Looking at the draft specifically as archivists
working for local authorities including the planning authorities
who will be required to create and maintain the HERs, we would
suggest that it may well be useful to specifically include, possibly
at 213(1) a specific requirement to ensure the preservation of
content superseded from the HER, but which is worth retaining
for historical purposes. My understanding is that at present such
information is not removed from the existing Sites and Monuments
Records (SMRs) or Listed Building Schedules but merely noted as
superseded. We would suggest that at some point for operational
purposes the HERs will be migrated to new systems, or simply "tidied
up" and that at such a time there is a risk that older data
no longer required will be dumped. Specific inclusion in the legislation
would reduce this risk.
We would also take this opportunity to remind
the Committee about the rather serious difference between the
level of protection afforded to buildings and the heritage environment
and the lack of protection afforded to "portable heritage"
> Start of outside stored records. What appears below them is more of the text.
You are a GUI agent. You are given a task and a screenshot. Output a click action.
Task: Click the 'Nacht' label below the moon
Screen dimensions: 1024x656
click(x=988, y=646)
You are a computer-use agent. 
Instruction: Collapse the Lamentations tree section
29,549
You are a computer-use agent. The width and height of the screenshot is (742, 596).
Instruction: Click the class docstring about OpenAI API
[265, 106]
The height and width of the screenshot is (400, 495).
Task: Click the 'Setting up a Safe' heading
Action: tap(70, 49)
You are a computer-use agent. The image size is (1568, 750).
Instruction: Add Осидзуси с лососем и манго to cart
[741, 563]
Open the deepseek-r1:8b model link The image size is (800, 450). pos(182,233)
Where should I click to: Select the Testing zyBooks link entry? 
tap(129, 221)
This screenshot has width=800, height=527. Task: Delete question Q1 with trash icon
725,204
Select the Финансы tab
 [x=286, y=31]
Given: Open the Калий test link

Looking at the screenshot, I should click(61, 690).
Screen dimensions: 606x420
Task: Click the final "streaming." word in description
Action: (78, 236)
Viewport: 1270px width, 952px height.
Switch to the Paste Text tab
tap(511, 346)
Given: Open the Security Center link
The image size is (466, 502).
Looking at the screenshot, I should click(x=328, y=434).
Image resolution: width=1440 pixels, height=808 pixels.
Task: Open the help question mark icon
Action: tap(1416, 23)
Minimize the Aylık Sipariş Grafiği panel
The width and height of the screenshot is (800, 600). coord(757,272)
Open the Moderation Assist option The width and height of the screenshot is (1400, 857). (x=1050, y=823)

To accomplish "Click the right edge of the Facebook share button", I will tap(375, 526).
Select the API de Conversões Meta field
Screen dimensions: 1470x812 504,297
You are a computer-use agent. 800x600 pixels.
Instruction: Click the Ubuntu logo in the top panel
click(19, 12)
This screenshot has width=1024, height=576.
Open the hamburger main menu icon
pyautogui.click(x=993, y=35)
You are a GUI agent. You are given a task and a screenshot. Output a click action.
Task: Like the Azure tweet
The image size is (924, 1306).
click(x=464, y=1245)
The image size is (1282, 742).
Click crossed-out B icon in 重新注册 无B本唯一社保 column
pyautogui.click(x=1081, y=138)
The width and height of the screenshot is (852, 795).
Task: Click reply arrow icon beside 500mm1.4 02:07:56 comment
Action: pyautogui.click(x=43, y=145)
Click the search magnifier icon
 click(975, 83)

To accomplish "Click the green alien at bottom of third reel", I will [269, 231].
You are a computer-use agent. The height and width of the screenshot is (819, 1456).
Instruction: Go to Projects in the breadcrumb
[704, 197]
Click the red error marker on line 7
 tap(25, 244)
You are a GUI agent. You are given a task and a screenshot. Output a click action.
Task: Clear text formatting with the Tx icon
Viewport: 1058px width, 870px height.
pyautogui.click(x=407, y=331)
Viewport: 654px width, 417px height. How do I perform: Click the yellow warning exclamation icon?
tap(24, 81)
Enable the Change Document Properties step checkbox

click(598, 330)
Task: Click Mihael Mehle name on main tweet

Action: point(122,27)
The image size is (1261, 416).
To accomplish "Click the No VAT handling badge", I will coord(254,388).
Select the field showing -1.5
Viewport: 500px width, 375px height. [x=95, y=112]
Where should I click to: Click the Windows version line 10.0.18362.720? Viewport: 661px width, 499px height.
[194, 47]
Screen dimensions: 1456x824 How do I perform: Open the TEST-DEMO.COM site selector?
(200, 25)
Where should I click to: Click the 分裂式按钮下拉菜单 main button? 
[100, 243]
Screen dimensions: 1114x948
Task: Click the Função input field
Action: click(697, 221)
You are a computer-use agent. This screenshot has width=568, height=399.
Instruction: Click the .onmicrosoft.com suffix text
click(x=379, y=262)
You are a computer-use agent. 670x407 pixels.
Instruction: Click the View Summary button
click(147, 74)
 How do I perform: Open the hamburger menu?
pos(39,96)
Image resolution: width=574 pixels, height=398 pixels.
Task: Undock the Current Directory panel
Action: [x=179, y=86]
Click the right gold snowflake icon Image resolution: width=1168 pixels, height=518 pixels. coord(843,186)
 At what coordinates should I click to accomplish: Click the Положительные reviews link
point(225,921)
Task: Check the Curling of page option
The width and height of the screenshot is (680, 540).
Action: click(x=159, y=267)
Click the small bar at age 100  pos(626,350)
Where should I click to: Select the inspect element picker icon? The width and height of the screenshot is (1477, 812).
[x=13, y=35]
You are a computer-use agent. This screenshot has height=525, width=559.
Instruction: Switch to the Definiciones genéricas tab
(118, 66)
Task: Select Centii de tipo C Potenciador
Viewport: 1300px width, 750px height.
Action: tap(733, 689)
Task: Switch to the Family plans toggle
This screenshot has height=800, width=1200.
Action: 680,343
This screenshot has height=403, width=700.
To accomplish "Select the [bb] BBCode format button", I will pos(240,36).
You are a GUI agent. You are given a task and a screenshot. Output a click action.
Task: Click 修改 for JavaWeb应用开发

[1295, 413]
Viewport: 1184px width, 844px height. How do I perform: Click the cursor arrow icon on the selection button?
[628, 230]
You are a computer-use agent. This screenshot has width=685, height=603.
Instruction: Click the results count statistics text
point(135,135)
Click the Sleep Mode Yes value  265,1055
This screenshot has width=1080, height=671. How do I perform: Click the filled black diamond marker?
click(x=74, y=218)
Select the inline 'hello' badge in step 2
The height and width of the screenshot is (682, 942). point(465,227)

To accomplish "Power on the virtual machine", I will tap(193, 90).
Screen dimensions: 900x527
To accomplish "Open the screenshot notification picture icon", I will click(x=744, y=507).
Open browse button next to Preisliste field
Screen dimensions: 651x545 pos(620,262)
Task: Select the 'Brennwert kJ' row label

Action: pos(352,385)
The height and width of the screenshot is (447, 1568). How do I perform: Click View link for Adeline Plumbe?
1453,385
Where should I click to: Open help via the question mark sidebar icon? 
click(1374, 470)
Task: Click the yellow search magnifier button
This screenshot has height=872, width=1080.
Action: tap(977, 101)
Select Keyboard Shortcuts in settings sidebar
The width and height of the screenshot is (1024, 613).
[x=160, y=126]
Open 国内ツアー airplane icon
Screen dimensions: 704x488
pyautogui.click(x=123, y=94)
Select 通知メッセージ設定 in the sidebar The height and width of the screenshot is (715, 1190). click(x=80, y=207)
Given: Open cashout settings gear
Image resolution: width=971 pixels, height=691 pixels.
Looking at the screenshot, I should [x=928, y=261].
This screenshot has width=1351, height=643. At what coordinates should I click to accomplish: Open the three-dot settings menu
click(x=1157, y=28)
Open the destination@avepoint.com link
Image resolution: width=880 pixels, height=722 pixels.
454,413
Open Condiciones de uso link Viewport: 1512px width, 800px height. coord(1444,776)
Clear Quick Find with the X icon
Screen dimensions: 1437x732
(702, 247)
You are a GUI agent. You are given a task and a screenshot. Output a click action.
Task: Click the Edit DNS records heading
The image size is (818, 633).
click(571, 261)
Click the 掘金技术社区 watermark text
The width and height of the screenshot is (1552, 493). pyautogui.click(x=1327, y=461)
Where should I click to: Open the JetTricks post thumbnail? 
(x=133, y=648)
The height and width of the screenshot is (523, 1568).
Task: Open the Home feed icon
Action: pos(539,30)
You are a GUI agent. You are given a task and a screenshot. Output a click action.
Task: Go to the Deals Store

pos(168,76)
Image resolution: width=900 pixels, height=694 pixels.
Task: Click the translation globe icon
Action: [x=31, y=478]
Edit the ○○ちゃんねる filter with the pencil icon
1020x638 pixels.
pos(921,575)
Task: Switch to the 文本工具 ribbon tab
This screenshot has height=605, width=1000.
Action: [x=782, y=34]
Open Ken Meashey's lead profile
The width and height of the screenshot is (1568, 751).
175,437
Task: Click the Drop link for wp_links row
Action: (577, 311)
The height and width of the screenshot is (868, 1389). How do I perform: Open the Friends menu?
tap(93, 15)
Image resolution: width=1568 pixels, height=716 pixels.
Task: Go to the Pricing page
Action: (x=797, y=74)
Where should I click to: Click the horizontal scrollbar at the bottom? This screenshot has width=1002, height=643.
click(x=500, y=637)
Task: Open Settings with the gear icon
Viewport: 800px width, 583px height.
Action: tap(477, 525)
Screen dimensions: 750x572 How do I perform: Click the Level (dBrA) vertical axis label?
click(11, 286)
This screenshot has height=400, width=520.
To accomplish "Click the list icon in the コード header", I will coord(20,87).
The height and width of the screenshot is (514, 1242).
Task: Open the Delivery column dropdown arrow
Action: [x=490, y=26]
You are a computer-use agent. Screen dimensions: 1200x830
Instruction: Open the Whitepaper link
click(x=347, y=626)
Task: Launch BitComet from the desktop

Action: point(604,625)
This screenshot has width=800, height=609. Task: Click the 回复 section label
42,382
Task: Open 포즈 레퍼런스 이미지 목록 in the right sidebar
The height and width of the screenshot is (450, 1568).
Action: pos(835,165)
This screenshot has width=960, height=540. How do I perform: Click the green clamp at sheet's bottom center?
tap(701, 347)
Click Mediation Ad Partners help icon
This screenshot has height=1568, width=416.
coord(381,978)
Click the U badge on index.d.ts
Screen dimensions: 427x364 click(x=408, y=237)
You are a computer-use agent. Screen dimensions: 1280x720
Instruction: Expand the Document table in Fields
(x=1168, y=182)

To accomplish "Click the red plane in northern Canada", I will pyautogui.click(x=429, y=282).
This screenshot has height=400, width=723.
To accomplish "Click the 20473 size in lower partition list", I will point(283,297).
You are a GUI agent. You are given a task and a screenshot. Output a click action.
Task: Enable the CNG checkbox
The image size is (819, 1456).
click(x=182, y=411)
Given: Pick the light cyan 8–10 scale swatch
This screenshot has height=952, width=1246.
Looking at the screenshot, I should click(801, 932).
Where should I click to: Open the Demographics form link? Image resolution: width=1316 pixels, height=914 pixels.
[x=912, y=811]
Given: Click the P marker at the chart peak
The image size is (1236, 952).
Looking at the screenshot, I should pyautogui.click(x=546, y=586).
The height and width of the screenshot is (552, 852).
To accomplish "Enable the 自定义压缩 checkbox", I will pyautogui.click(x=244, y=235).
and most specifically archive collections. These can be as enmeshed
with the identity and history of a community as any building or
landscape, but have little if any protection in most cases other
than the refusal of an export licence if they are perceived as
being over a certain monetary value. We do not suggest that the
processes already existing and widened and strengthened by the
proposed legislation would be the appropriate means to do so,
but suggest this is a question which merits a further consideration.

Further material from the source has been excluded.